(Do this) Update the items below by replacing every occurrence of "Instruction" with "Command", leaving all other text unchanged.

Data listing:
▼
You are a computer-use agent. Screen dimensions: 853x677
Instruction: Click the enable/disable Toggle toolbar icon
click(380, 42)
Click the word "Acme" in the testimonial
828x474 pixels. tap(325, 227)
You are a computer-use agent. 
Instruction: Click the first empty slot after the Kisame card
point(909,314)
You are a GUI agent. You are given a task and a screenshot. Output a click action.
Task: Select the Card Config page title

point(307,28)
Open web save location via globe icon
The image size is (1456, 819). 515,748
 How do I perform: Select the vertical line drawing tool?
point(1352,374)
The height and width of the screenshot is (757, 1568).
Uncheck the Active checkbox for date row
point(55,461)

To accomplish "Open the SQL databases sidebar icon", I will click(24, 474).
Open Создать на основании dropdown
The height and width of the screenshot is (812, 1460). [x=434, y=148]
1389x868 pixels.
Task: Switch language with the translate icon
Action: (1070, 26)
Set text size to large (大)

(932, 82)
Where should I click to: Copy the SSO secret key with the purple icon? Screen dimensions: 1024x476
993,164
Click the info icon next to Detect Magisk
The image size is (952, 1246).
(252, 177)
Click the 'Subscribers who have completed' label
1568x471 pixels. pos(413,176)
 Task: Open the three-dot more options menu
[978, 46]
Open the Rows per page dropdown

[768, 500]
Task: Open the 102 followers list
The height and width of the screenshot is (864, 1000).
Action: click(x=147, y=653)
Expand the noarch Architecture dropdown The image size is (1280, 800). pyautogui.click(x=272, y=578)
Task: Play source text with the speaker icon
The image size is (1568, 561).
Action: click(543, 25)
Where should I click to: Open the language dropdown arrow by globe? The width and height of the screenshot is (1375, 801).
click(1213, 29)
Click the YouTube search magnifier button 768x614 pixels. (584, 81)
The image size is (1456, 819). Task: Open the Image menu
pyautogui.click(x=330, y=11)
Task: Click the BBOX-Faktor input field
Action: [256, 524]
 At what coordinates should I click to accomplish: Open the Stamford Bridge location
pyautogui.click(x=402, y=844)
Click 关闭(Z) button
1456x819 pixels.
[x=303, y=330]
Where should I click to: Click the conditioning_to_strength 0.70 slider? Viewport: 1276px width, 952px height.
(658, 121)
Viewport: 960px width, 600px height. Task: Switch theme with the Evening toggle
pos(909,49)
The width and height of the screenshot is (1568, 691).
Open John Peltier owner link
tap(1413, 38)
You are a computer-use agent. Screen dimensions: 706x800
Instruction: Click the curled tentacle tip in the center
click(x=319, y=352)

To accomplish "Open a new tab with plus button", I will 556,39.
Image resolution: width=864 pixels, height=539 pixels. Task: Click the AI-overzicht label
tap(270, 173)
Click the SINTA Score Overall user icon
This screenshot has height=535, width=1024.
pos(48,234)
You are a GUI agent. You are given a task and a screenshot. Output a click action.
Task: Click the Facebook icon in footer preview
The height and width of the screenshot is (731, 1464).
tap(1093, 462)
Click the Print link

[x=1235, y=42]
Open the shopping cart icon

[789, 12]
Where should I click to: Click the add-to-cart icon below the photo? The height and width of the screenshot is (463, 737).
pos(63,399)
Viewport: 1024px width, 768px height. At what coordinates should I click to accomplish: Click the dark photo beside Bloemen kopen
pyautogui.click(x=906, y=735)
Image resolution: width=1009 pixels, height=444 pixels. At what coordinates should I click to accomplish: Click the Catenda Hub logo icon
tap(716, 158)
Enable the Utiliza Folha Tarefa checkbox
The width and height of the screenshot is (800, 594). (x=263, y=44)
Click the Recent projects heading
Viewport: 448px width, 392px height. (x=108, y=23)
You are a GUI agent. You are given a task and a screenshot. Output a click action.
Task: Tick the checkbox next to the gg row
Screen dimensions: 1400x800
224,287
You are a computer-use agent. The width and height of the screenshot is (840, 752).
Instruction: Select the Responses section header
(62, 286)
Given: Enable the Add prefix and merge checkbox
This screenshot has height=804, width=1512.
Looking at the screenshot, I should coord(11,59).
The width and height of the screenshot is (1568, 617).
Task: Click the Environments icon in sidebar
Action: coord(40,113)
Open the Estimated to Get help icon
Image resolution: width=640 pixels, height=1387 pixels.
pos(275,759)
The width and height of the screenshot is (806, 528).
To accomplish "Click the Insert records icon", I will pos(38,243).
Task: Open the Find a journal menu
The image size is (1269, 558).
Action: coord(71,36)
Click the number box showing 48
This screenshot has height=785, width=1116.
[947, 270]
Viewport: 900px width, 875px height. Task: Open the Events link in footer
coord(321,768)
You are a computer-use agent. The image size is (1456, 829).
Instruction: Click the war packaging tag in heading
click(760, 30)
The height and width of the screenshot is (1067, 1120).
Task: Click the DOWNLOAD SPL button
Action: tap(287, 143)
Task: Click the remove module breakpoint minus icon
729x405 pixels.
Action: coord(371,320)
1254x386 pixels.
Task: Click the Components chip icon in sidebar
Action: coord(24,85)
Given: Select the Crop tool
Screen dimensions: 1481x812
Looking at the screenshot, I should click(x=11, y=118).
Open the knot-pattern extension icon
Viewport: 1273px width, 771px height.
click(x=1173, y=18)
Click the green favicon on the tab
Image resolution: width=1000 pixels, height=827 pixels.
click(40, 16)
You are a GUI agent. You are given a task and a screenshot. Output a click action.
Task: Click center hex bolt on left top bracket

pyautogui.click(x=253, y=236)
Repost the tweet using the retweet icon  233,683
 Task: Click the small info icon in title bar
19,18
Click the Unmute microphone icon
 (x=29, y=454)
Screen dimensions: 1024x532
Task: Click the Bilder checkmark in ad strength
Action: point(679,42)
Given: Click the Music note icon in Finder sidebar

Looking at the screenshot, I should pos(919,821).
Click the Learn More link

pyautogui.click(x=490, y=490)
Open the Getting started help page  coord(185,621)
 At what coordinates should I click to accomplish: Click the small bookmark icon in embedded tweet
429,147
▲
(Correct answer)
You are a computer-use agent. Screen dimensions: 853x677
Command: Click the enable/disable Toggle toolbar icon
click(380, 42)
Click the word "Acme" in the testimonial
828x474 pixels. tap(325, 227)
You are a computer-use agent. 
Command: Click the first empty slot after the Kisame card
point(909,314)
You are a GUI agent. You are given a task and a screenshot. Output a click action.
Task: Select the Card Config page title

point(307,28)
Open web save location via globe icon
The image size is (1456, 819). 515,748
 How do I perform: Select the vertical line drawing tool?
point(1352,374)
The height and width of the screenshot is (757, 1568).
Uncheck the Active checkbox for date row
point(55,461)

To accomplish "Open the SQL databases sidebar icon", I will click(24, 474).
Open Создать на основании dropdown
The height and width of the screenshot is (812, 1460). [x=434, y=148]
1389x868 pixels.
Task: Switch language with the translate icon
Action: (1070, 26)
Set text size to large (大)

(932, 82)
Where should I click to: Copy the SSO secret key with the purple icon? Screen dimensions: 1024x476
993,164
Click the info icon next to Detect Magisk
The image size is (952, 1246).
(252, 177)
Click the 'Subscribers who have completed' label
1568x471 pixels. pos(413,176)
 Task: Open the three-dot more options menu
[978, 46]
Open the Rows per page dropdown

[768, 500]
Task: Open the 102 followers list
The height and width of the screenshot is (864, 1000).
Action: click(x=147, y=653)
Expand the noarch Architecture dropdown The image size is (1280, 800). pyautogui.click(x=272, y=578)
Task: Play source text with the speaker icon
The image size is (1568, 561).
Action: click(543, 25)
Where should I click to: Open the language dropdown arrow by globe? The width and height of the screenshot is (1375, 801).
click(1213, 29)
Click the YouTube search magnifier button 768x614 pixels. (584, 81)
The image size is (1456, 819). Task: Open the Image menu
pyautogui.click(x=330, y=11)
Task: Click the BBOX-Faktor input field
Action: [256, 524]
 At what coordinates should I click to accomplish: Open the Stamford Bridge location
pyautogui.click(x=402, y=844)
Click 关闭(Z) button
1456x819 pixels.
[x=303, y=330]
Where should I click to: Click the conditioning_to_strength 0.70 slider? Viewport: 1276px width, 952px height.
(658, 121)
Viewport: 960px width, 600px height. Task: Switch theme with the Evening toggle
pos(909,49)
The width and height of the screenshot is (1568, 691).
Open John Peltier owner link
tap(1413, 38)
You are a computer-use agent. Screen dimensions: 706x800
Command: Click the curled tentacle tip in the center
click(x=319, y=352)

To accomplish "Open a new tab with plus button", I will 556,39.
Image resolution: width=864 pixels, height=539 pixels. Task: Click the AI-overzicht label
tap(270, 173)
Click the SINTA Score Overall user icon
This screenshot has height=535, width=1024.
pos(48,234)
You are a GUI agent. You are given a task and a screenshot. Output a click action.
Task: Click the Facebook icon in footer preview
The height and width of the screenshot is (731, 1464).
tap(1093, 462)
Click the Print link

[x=1235, y=42]
Open the shopping cart icon

[789, 12]
Where should I click to: Click the add-to-cart icon below the photo? The height and width of the screenshot is (463, 737).
pos(63,399)
Viewport: 1024px width, 768px height. At what coordinates should I click to accomplish: Click the dark photo beside Bloemen kopen
pyautogui.click(x=906, y=735)
Image resolution: width=1009 pixels, height=444 pixels. At what coordinates should I click to accomplish: Click the Catenda Hub logo icon
tap(716, 158)
Enable the Utiliza Folha Tarefa checkbox
The width and height of the screenshot is (800, 594). (x=263, y=44)
Click the Recent projects heading
Viewport: 448px width, 392px height. (x=108, y=23)
You are a GUI agent. You are given a task and a screenshot. Output a click action.
Task: Tick the checkbox next to the gg row
Screen dimensions: 1400x800
224,287
You are a computer-use agent. The width and height of the screenshot is (840, 752).
Command: Select the Responses section header
(62, 286)
Given: Enable the Add prefix and merge checkbox
This screenshot has height=804, width=1512.
Looking at the screenshot, I should coord(11,59).
The width and height of the screenshot is (1568, 617).
Task: Click the Environments icon in sidebar
Action: coord(40,113)
Open the Estimated to Get help icon
Image resolution: width=640 pixels, height=1387 pixels.
pos(275,759)
The width and height of the screenshot is (806, 528).
To accomplish "Click the Insert records icon", I will pos(38,243).
Task: Open the Find a journal menu
The image size is (1269, 558).
Action: coord(71,36)
Click the number box showing 48
This screenshot has height=785, width=1116.
[947, 270]
Viewport: 900px width, 875px height. Task: Open the Events link in footer
coord(321,768)
You are a computer-use agent. The image size is (1456, 829).
Command: Click the war packaging tag in heading
click(760, 30)
The height and width of the screenshot is (1067, 1120).
Task: Click the DOWNLOAD SPL button
Action: tap(287, 143)
Task: Click the remove module breakpoint minus icon
729x405 pixels.
Action: coord(371,320)
1254x386 pixels.
Task: Click the Components chip icon in sidebar
Action: coord(24,85)
Given: Select the Crop tool
Screen dimensions: 1481x812
Looking at the screenshot, I should click(x=11, y=118).
Open the knot-pattern extension icon
Viewport: 1273px width, 771px height.
click(x=1173, y=18)
Click the green favicon on the tab
Image resolution: width=1000 pixels, height=827 pixels.
click(40, 16)
You are a GUI agent. You are given a task and a screenshot. Output a click action.
Task: Click center hex bolt on left top bracket

pyautogui.click(x=253, y=236)
Repost the tweet using the retweet icon  233,683
 Task: Click the small info icon in title bar
19,18
Click the Unmute microphone icon
 (x=29, y=454)
Screen dimensions: 1024x532
Task: Click the Bilder checkmark in ad strength
Action: point(679,42)
Given: Click the Music note icon in Finder sidebar

Looking at the screenshot, I should pos(919,821).
Click the Learn More link

pyautogui.click(x=490, y=490)
Open the Getting started help page  coord(185,621)
 At what coordinates should I click to accomplish: Click the small bookmark icon in embedded tweet
429,147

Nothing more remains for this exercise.